━━━ SUPPLIED TEXT ━━━
1. Cut butter into 1-inch cubes, and place in the freezer for 20 minutes or until very cold.
2.In a food processor, add the flour, sugar and salt and process until combined. Add the butter and process until the mixture resembles coarse meal, about 15 seconds.
3. Pour in the ice water through the feed tube in a slow, steady stream, and process until the dough just holds together when pinched. If necessary, add more water. Do not process more than 30 seconds.
4. Turn the dough out onto a floured work surface and gather it into a ball. Divide the dough in half, flatten each half into a 6-inch disk, cover with plastic wrap and refrigerate for at least 1 hour and up to overnight before using. If not using right away, you can freeze unrolled dough for up to 1 month. Just let it thaw in the refrigerator overnight.
5. After the dough has chilled sufficiently, remove 1 disk from the refrigerator and place it on a lightly floured surface. Roll the dough into a 12-inch circle. To prevent the dough from sticking to your surface and to ensure uniform thickness, keep lifting it up and turning it a quarter turn as you roll. Always roll from the center of the dough outward.
6. Fold the dough in half and gently transfer it to a 9-inch pie pan. Press the dough gently against the sides of the pan. Brush off any excess flour and tuck the overhanging dough under itself, crimping as desired. Cover with plastic wrap and refrigerate for about 30 minutes before filling.
7. If you are making a crust to top your pie, remove the second disk of dough from the refrigerator and roll it into a 12-inch circle on a lightly floured surface. You can choose how to top the pie with the crust.
8. Once you fill the pie, cover it with the top crust, using the method of choice, and bake according to recipe instructions.*
*If you have to blind bake your pie crust for an open-faced pie or tart, or for a pie that has a separately prepared filling, lay a piece of parchment twice the width of the pie pan over the crust and then fill the paper with pie weights or dry beans. For a par-baked crust, bake at 425⁰F for 10 to 15 minutes, or until the edges are barely golden. For a fully baked crust, bake at 425⁰F for 20 to 25 minutes until the edges are barely golden. Carefully remove the parchment and weights, reduce the heat to 375⁰F and continue to bake for 5 to 10 minutes more, or until the crust is evenly golden.
Tip: We recommend finishing a filled pie directly on the bottom of the oven floor, or on a pizza stone. It will help the bottom crust to crisp.
SALTED CARAMEL SAUCE
Yield: approximately 1½ cups
This is Erin’s favorite caramel recipe, and it is the only one you will ever need. It can be used in cakes and buttercreams, spooned onto ice cream, mixed into pie fillings, drizzled onto pudding or eaten straight up with a spoon.
1. Bring ½ cup of the cream, sugars, butter, corn syrup and salt to a boil in an uncovered 1½- to 2-quart, heavy-bottomed saucepan over medium-high heat. Once the sugars have dissolved, whisk the mixture a few times to combine. Continue to boil the mixture over medium-high heat, whisking occasionally, until deep dark tan bubbles form and until it has thickened and is paste-like.
━━━ RECORDS SUPPLIED ━━━
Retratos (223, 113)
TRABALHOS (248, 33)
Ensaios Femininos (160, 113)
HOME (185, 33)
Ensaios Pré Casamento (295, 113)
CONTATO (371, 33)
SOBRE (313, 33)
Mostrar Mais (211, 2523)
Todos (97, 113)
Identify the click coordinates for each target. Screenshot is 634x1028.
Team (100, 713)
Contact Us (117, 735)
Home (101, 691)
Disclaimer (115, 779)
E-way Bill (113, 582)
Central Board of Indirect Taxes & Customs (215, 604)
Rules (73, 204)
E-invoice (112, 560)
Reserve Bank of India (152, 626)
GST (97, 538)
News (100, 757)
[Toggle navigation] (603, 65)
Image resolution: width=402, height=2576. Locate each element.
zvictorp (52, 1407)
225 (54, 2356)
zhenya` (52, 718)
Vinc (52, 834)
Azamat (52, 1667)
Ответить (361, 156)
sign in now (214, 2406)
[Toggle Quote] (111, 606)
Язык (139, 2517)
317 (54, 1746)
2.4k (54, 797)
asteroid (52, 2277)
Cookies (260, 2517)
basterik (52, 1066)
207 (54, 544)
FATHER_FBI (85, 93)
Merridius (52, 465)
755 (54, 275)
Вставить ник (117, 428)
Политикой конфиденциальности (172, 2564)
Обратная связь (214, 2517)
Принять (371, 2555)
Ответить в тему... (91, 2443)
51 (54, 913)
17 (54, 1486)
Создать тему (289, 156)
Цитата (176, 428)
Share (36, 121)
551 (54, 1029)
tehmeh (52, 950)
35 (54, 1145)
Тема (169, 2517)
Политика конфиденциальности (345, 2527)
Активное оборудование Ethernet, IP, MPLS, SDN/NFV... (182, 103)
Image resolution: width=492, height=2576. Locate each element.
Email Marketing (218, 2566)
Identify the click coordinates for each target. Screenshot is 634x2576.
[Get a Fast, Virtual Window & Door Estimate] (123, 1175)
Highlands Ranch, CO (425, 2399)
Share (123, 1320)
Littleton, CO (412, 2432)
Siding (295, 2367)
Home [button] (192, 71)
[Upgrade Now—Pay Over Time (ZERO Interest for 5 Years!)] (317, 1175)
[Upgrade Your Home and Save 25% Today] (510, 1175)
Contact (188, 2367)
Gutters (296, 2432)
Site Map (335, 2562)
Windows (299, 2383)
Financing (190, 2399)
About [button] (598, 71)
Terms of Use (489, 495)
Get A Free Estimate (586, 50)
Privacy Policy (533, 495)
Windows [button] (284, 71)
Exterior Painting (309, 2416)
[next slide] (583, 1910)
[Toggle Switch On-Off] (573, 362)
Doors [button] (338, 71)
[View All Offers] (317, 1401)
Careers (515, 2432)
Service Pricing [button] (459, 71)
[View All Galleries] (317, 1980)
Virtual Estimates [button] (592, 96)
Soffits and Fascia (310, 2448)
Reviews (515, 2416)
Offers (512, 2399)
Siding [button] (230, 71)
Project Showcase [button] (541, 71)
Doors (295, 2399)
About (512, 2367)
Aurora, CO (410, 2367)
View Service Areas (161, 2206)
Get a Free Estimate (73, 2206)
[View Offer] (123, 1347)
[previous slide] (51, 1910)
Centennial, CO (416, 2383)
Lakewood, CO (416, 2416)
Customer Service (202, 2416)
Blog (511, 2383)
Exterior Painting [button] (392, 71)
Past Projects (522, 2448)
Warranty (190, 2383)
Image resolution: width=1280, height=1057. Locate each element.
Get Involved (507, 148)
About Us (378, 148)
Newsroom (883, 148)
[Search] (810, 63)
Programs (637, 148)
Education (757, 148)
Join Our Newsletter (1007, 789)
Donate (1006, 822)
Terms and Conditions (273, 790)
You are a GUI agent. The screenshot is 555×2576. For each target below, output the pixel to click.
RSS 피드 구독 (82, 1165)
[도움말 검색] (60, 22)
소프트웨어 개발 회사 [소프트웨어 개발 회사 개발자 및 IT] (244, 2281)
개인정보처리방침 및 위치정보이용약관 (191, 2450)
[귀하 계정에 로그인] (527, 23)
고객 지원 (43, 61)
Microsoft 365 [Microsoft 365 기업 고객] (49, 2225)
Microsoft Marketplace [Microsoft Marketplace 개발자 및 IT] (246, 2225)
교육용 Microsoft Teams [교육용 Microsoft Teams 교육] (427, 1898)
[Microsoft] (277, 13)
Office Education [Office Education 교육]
━━━
* COMPLETE THE FOLLOWING *
[1] List the ingredients that step 1 of the salted caramel sauce in the pie crust and caramel recipe brings to a boil together.
[2] According to the pie crust and caramel recipe, why should you keep lifting the dough and giving it a quarter turn while rolling it out?
[3] Reproduce everything in the pie crust and caramel recipe from "4. Turn the" down to "the dough outward.".

* TASK ANSWERS *
[1] ½ cup of the cream, sugars, butter, corn syrup, salt

[2] Lifting and turning the dough as you roll keeps it from sticking to your surface. It also makes sure the dough has a uniform thickness.

[3]
4. Turn the dough out onto a floured work surface and gather it into a ball. Divide the dough in half, flatten each half into a 6-inch disk, cover with plastic wrap and refrigerate for at least 1 hour and up to overnight before using. If not using right away, you can freeze unrolled dough for up to 1 month. Just let it thaw in the refrigerator overnight.
5. After the dough has chilled sufficiently, remove 1 disk from the refrigerator and place it on a lightly floured surface. Roll the dough into a 12-inch circle. To prevent the dough from sticking to your surface and to ensure uniform thickness, keep lifting it up and turning it a quarter turn as you roll. Always roll from the center of the dough outward.